About Law Enforcement Chaplaincy


Having a chaplain in your department can be an incredibly valuable resource for all its members, from rookie to veteran, auxiliary to chief.

Police chaplains serve in a wide variety of ways:

  • Assist in death notifications

  • Assist and support victims in times of crisis

  • Respond to suicide incidents

  • Serve as part of a crisis response team

  • Visit sick or injured personnel

  • Serve as a resource for counseling for members of the agency and their families

  • Deliver the invocation or benediction at public ceremonies as representatives of the police department. They also are on hand to serve inside the police department.
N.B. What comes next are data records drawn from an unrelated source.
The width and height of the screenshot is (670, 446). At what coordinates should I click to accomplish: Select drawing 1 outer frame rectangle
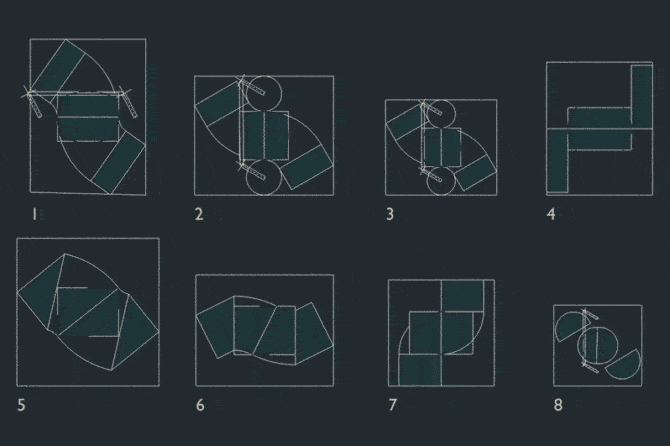(88, 117)
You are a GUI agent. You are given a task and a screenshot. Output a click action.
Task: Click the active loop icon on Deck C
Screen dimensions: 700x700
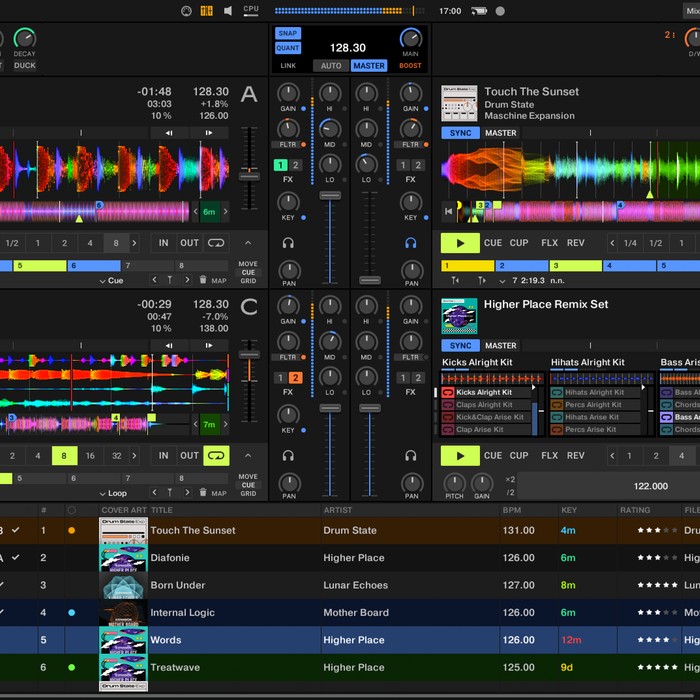coord(216,455)
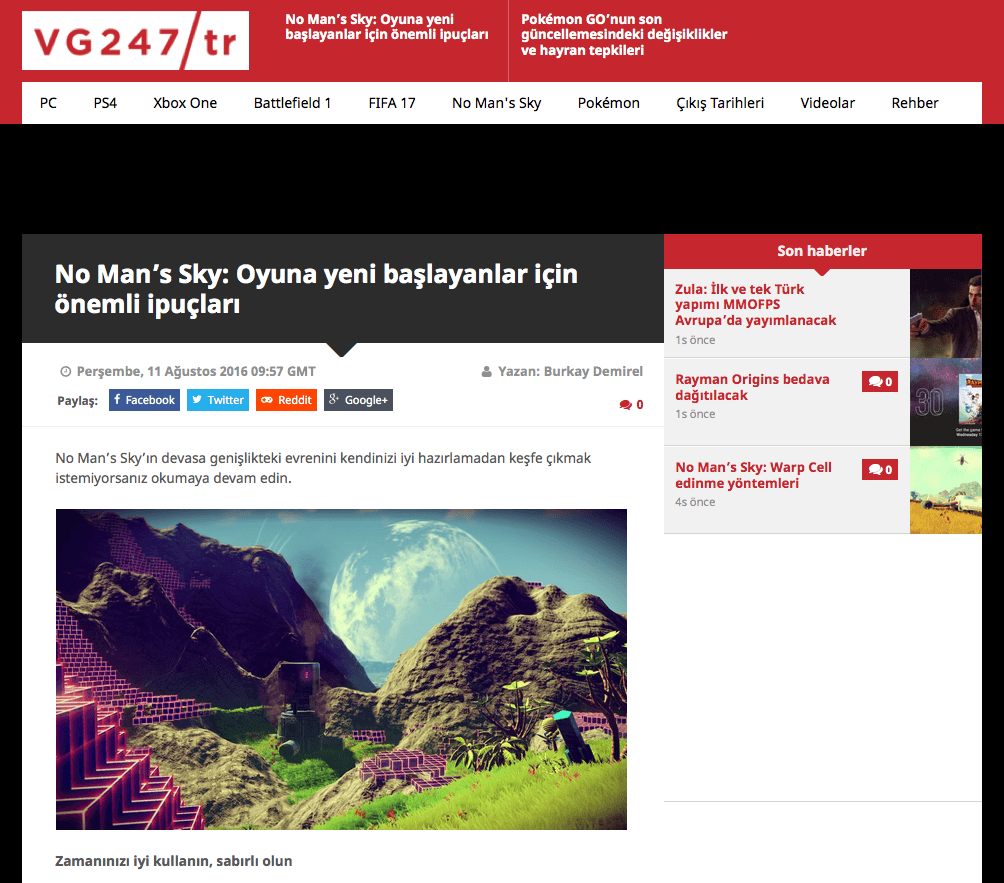1004x883 pixels.
Task: Click the Zula story thumbnail image
Action: pos(945,313)
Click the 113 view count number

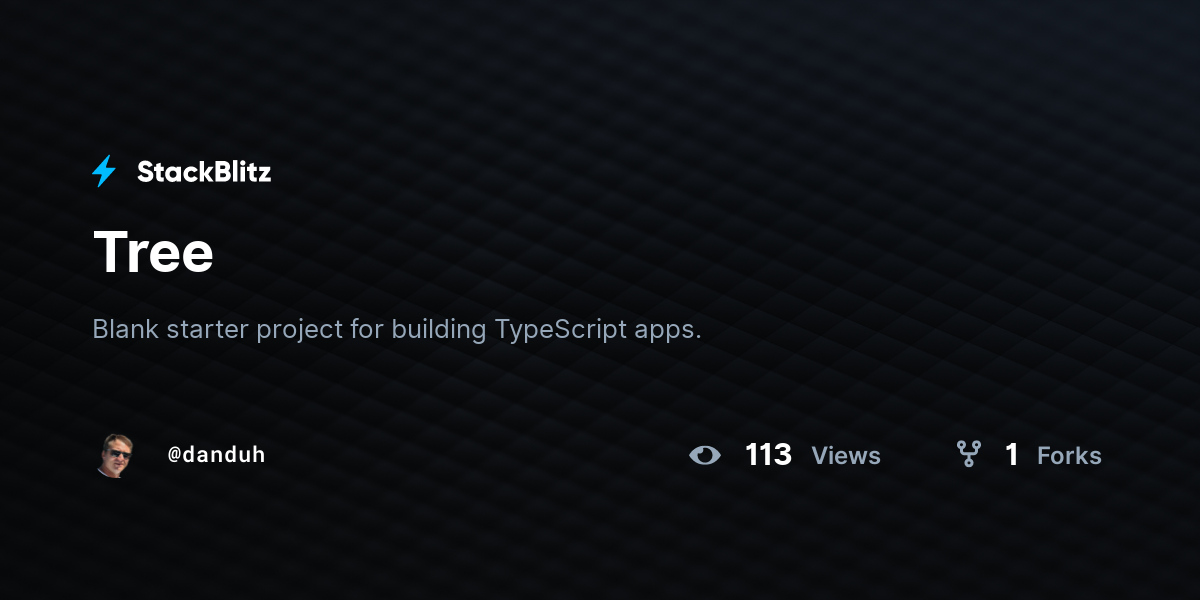point(768,455)
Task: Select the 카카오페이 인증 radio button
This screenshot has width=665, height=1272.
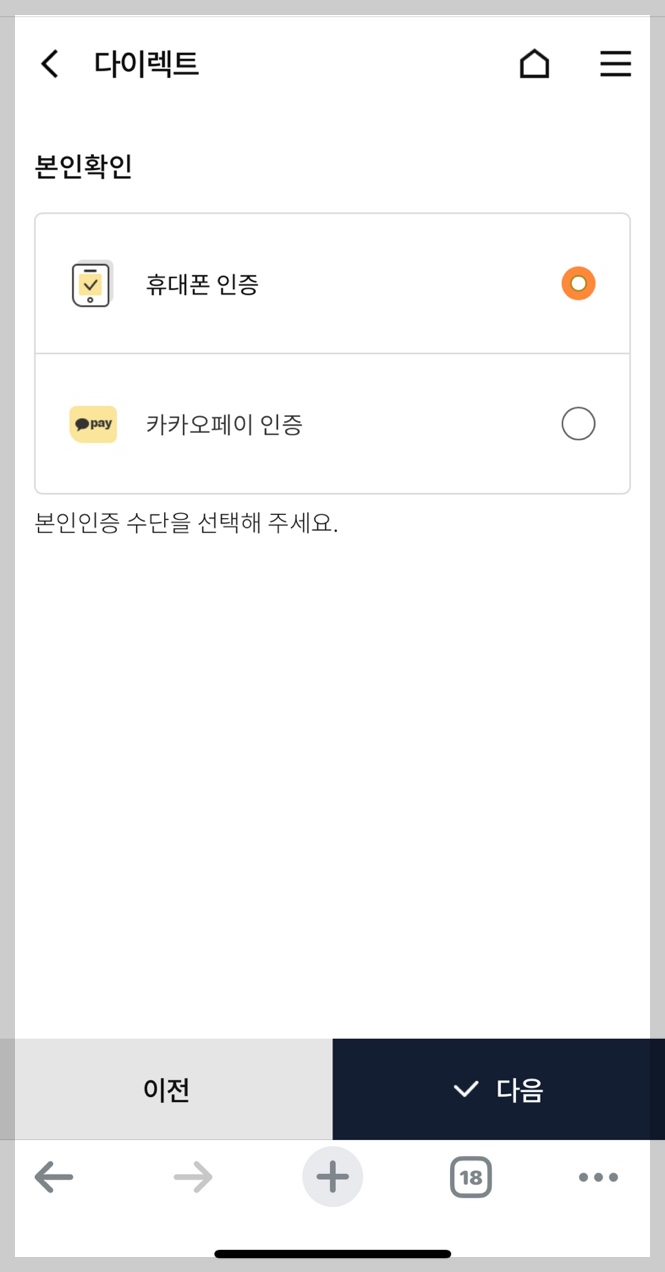Action: (x=578, y=424)
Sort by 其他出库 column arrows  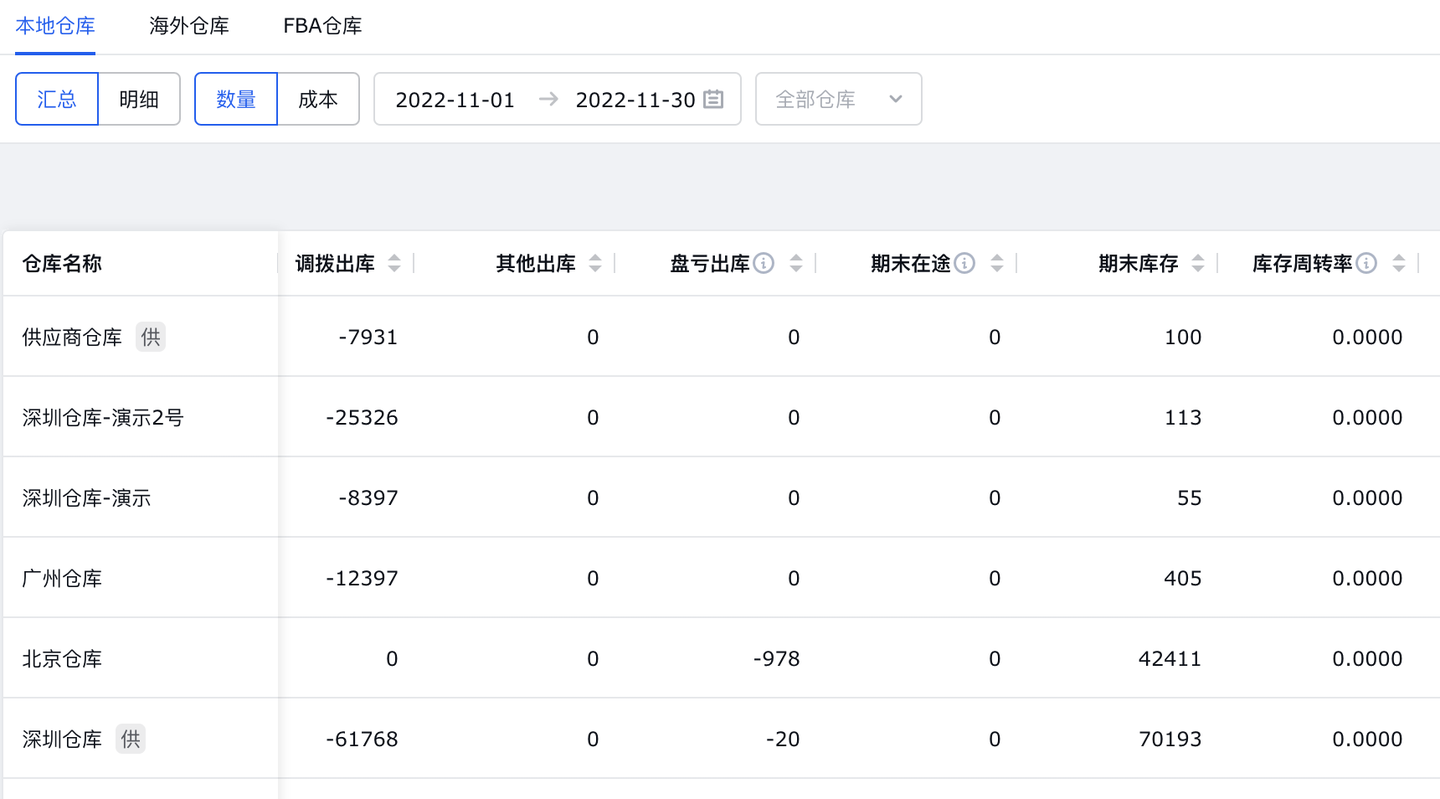click(x=596, y=263)
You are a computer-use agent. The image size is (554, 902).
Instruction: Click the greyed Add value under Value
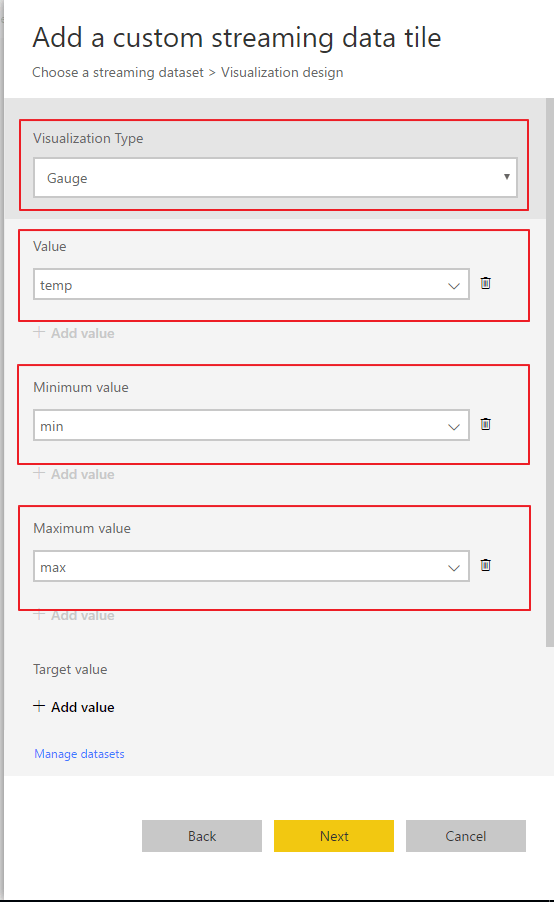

Chaplaincy is best described as a "ministry of presence." As such, chaplains are best viewed as a volunteer member of the department where they "loiter with intent." With access to their department's facility and training, chaplains gain an appreciation for the work of law enforcement while providing officers a degree of familiarity and accessibility to the chaplain.

While chaplains serve at the discretion of the local law enforcement leader, they provide both departmental leaders and their officers a safe and confidential resource with which to process the unique personal, family and professional demands experienced in the law enforcement community.   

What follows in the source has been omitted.